(Records drawn from a dataset)
□ □ □ □ □ □ □

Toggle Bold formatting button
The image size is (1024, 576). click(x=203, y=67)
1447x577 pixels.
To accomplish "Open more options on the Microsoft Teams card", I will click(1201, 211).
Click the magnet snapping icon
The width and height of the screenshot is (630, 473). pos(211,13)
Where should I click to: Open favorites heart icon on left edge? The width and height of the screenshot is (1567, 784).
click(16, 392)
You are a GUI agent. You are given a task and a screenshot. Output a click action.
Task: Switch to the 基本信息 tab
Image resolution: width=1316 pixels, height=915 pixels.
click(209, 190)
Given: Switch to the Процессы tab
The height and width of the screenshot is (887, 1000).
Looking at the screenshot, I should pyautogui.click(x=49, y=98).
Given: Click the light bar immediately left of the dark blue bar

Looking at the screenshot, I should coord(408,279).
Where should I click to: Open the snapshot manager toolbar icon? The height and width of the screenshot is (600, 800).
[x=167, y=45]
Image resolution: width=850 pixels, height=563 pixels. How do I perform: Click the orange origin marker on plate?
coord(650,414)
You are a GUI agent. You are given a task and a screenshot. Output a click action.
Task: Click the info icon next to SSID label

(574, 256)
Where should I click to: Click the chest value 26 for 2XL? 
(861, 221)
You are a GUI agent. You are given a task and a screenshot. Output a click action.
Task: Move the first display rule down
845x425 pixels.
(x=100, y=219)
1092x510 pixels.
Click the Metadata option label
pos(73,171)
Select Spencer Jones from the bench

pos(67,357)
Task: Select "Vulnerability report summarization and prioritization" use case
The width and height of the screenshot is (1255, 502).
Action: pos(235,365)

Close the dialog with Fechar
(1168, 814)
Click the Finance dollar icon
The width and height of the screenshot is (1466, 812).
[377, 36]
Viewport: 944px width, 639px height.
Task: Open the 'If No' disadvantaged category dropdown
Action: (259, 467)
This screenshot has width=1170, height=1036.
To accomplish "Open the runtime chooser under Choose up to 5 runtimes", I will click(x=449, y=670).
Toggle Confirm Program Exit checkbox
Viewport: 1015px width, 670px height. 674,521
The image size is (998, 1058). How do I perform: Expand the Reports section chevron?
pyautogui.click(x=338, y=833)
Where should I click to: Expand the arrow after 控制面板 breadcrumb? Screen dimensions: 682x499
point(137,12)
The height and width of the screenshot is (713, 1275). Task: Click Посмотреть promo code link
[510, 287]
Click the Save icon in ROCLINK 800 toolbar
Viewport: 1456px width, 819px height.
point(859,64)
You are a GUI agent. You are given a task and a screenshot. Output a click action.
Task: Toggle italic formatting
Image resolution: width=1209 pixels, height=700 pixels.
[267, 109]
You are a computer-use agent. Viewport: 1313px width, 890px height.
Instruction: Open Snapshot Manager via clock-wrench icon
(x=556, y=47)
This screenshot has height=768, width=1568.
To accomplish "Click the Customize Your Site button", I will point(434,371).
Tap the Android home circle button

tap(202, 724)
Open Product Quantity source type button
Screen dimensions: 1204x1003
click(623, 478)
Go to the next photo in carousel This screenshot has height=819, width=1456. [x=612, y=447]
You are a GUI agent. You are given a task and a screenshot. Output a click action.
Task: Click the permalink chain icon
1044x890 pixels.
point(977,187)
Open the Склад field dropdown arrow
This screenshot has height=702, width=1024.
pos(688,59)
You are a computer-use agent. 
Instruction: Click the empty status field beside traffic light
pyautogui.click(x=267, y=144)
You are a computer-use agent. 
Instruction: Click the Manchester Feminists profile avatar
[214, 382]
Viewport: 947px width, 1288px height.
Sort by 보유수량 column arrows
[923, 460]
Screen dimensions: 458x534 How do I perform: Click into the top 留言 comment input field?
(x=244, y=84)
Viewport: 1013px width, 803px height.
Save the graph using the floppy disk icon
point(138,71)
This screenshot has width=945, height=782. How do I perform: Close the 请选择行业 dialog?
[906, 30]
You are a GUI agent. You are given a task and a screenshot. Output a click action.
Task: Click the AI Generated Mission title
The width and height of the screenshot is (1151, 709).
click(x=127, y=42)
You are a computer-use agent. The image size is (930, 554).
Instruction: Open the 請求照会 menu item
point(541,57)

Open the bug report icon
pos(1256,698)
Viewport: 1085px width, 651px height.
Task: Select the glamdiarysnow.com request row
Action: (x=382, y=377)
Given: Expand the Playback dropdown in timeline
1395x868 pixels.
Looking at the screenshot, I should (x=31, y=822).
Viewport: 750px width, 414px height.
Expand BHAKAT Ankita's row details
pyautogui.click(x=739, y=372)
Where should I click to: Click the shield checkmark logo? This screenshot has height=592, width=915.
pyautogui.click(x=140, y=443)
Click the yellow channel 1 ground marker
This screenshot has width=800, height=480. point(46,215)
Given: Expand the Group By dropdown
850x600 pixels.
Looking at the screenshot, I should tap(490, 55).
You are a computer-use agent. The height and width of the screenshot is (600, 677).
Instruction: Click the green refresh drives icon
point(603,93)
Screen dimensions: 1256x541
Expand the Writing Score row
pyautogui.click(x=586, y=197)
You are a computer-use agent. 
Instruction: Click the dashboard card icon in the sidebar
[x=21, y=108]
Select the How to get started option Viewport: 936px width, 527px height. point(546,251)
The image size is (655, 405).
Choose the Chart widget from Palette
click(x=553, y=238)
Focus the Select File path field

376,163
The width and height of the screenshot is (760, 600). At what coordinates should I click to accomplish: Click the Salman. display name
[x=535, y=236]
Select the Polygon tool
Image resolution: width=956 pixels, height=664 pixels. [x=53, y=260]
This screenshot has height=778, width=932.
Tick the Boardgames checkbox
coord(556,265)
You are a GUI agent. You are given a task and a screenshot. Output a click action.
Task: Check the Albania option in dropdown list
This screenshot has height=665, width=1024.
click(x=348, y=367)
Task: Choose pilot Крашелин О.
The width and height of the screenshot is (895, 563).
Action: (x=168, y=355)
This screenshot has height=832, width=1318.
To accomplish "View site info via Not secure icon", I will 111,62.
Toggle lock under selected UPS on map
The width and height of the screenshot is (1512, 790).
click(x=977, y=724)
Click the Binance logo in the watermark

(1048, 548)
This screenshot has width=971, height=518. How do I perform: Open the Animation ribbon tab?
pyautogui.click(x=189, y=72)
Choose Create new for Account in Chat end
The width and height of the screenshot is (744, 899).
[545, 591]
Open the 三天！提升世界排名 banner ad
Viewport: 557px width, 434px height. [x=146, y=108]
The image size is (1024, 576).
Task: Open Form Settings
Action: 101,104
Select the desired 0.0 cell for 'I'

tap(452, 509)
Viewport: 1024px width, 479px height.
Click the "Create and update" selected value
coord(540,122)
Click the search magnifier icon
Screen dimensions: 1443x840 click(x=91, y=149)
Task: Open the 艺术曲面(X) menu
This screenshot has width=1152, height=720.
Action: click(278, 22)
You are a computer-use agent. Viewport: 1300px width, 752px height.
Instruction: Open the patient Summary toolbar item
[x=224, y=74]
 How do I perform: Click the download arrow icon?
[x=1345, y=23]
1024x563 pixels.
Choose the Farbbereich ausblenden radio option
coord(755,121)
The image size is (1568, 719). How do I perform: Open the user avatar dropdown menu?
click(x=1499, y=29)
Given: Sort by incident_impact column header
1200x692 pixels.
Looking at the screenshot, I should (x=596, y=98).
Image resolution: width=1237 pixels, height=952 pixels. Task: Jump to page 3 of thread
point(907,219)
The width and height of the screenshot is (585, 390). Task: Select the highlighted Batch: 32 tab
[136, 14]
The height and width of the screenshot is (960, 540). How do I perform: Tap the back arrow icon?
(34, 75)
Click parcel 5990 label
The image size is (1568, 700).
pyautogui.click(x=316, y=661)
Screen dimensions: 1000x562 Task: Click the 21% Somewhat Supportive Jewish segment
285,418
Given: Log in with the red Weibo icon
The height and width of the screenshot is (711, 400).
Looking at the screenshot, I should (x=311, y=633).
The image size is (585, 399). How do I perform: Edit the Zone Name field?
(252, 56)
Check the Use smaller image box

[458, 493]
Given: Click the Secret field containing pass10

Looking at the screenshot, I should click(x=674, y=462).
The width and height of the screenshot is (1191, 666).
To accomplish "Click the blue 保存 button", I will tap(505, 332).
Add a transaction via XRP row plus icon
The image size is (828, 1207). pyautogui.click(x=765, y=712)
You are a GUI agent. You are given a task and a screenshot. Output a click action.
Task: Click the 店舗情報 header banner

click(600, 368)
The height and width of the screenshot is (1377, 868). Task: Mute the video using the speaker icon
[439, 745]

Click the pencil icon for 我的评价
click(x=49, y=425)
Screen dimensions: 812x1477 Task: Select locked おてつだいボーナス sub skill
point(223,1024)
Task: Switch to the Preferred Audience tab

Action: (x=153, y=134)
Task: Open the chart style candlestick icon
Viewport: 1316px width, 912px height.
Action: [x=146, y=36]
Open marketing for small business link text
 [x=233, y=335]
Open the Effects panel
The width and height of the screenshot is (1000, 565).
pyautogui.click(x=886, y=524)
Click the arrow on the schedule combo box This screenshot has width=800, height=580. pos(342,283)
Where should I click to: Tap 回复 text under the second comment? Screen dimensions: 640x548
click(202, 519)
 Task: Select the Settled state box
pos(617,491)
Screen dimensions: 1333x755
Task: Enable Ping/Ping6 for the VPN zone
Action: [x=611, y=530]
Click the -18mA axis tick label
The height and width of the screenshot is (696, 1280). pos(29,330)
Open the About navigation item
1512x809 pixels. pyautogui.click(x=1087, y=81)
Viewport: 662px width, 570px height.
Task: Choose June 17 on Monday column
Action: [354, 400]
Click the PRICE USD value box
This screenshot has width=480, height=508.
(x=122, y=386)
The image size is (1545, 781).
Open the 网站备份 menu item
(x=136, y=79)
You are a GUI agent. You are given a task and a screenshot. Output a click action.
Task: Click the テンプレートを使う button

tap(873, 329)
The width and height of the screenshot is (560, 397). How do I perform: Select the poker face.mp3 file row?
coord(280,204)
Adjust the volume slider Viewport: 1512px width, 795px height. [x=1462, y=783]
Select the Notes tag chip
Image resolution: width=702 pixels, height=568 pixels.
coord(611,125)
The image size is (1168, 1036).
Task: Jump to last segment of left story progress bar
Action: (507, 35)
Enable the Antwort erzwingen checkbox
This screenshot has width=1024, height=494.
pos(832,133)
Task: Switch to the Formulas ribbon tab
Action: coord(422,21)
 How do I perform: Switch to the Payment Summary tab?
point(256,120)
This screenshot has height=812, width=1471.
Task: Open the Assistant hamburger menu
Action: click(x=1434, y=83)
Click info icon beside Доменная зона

□ □ □ □ □ □ □

ASSIGNED TASK –
Return word for word the lines above from the line with "Close the dialog with Fechar" to the line with "This screenshot has width=1170, height=1036.", including both and leaving out all others.

ANSWER BELOW –
Close the dialog with Fechar
(1168, 814)
Click the Finance dollar icon
The width and height of the screenshot is (1466, 812).
[377, 36]
Viewport: 944px width, 639px height.
Task: Open the 'If No' disadvantaged category dropdown
Action: (259, 467)
This screenshot has width=1170, height=1036.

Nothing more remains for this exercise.